CORRIDA TURÍSTICA NA VÉSPERA. O percurso é lindo e a estrutura impecável. Aliás, os meus elogios à organização já vinham desde o dia anterior. É de praxe e já faz parte do calendário das mais badaladas provas o encontro entre os corredores, na véspera, para um trote festivo seguido de café da manhã. Foi assim em Berlim, Nova York e Paris, maratonas das quais já participei. Atletas de todas as partes do mundo se reúnem para uma grande confraternização. Mas em Amsterdã foi diferente.
O Good Morning City Run foi uma agradável surpresa e um evento pra lá de divertido. Grupos de dez corredores acompanhados por dois guias trajando coletes reflexivos saíam a cada cinco minutos para um city tour pelas principais atrações turísticas. O ponto de partida era a Praça dos Museus, em frente ao Rijksmuseum e ao enorme letreiro "I AMSTERDAM" localizado no gramado central. Percorremos 6,5 km seguindo canais, cruzando pontes, atravessando bairros, transpondo praças. E enquanto corríamos ouvíamos comentários sobre a cidade, sua história, seus monumentos, suas igrejas e seus heróis, que não são poucos: gênios da pintura como Van Gogh, Rembrandt, Mondrian e Vermeer; do esporte, como Joham Cruijff; da filosofia, como Erasmo de Roterdam; da angústia e da falta de esperança, como a menina Anne Frank.
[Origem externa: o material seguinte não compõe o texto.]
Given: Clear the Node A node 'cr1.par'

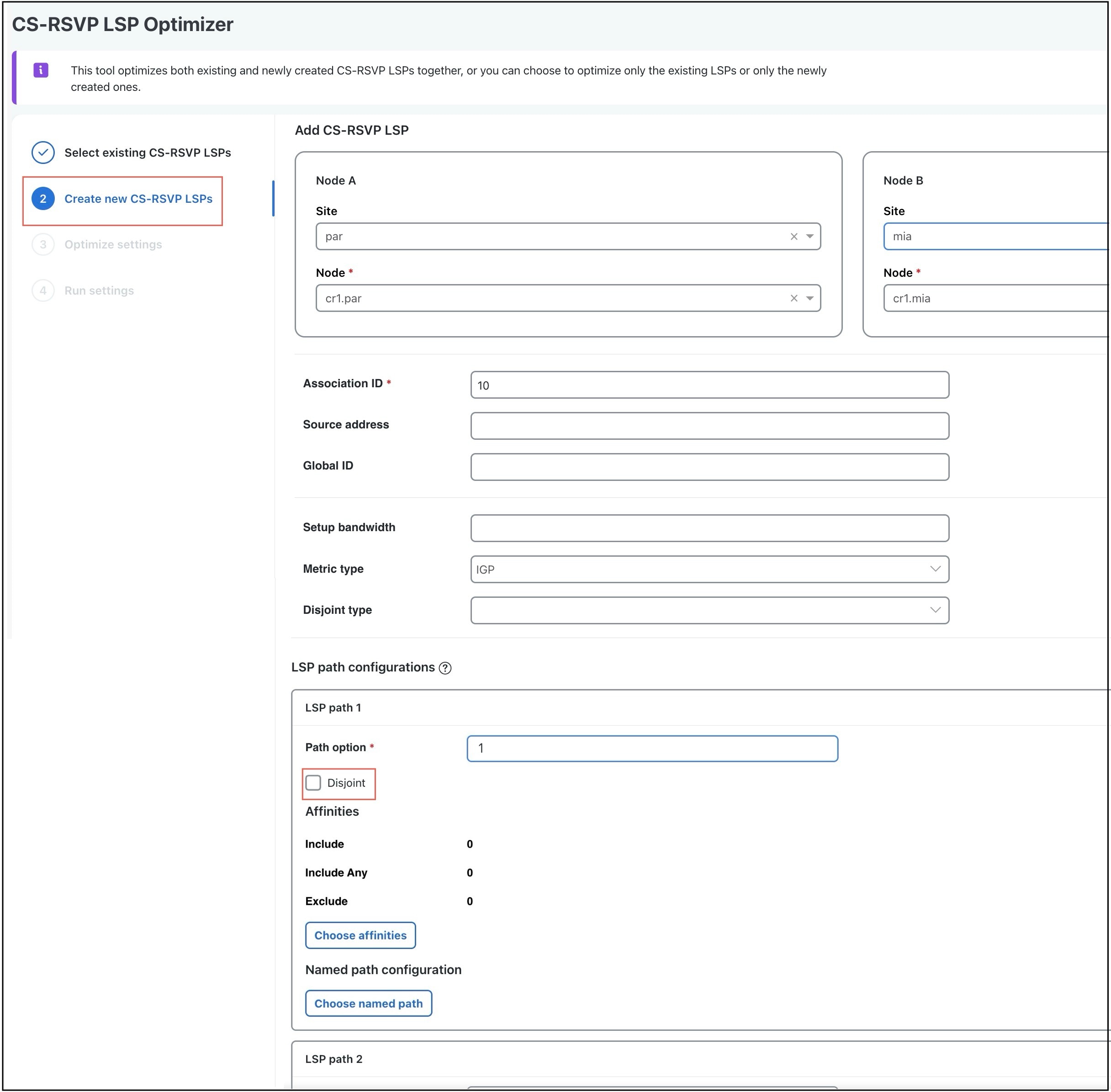Looking at the screenshot, I should click(x=794, y=298).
Aquela população havia sofrido com as guerras religiosas entre católicos e protestantes e padecido sob o domínio espanhol. Tinha enfrentado desavenças com a Grã-Bretanha pela supremacia marítima, visto seu território invadido pela França de Napoleão Bonaparte e dominado pela Alemanha nazista de Hitler, que dizimou cerca de 80 mil judeus em campos de concentração. Hoje, no entanto, demonstra uma alegria e hospitalidade sem igual e orgulha-se de suas conquistas, da liberdade de expressão e do respeito aos direitos humanos.
Os holandeses podiam mesmo sentir admiração por sua encantadora capital, uma das mais charmosas do velho continente. E a cada quilômetro que eu percorria naquela manhã fria de outono mais me convencia disso.
DEVIDAMENTE IDENTIFICADA. Mas eu também tenho orgulho das minhas origens. Participar de uma prova internacional não tem a menor graça se não estiver usando uma camisa do Brasil Além das cores verde, azul e amarelo, a minha trazia o meu nome estampado nas costas. Isso facilitou o reconhecimento e o contato com outros brasileiros e me permitiu receber inúmeras palavras de incentivo e apoio dos espectadores. Ouvir alguém gritar o meu nome ou o do meu país gera uma descarga extra de adrenalina que faz estremecer o corpo e acelerar os batimentos cardíacos.
Atravessei a cidade de leste a oeste, correndo boa parte também por sua zona rural, margeando o Rio Amstel. Fazendas bem estruturadas e pastagens verdejantes recheadas de gado sucediam-se umas às outras. Não faltaram na paisagem os moinhos, tão característicos da região. Barcos com bandas de música subiam e desciam o rio animando os atletas. Diversos remadores pintavam as águas com seus caiaques e coletes coloridos. Ciclistas acompanhavam à distância e os moradores deixavam suas casas para assistir de perto e prestigiar os corredores. A criançada aproveitava para se divertir, oferecendo água, toalhas de papel, frutas ou simplesmente esticando o braço para que lhes tocássemos as mãos.
Concluí a prova em 3h53, meu melhor tempo em maratonas. A música do Coldplay não tocava mais nos alto-falantes do estádio quando cruzei a linha de chegada, mas o momento era novamente de celebrar: "Viva la Vida!"
E agora posso acrescentar mais alguns dados àqueles que citei inicialmente: um objetivo alcançado; um recorde pessoal; sete maratonas concluídas; uma imensa alegria; infinitos e eternos agradecimentos aos meus companheiros Kennedy, Nadja e Brasil, Graça e Ítalo, Carcílio e Neusa, Nélio, Janes e Sylvio; uma tremenda vontade de voltar aos treinos e planejar a próxima viagem. Não tem jeito. Sou uma "maraturista" de carteirinha.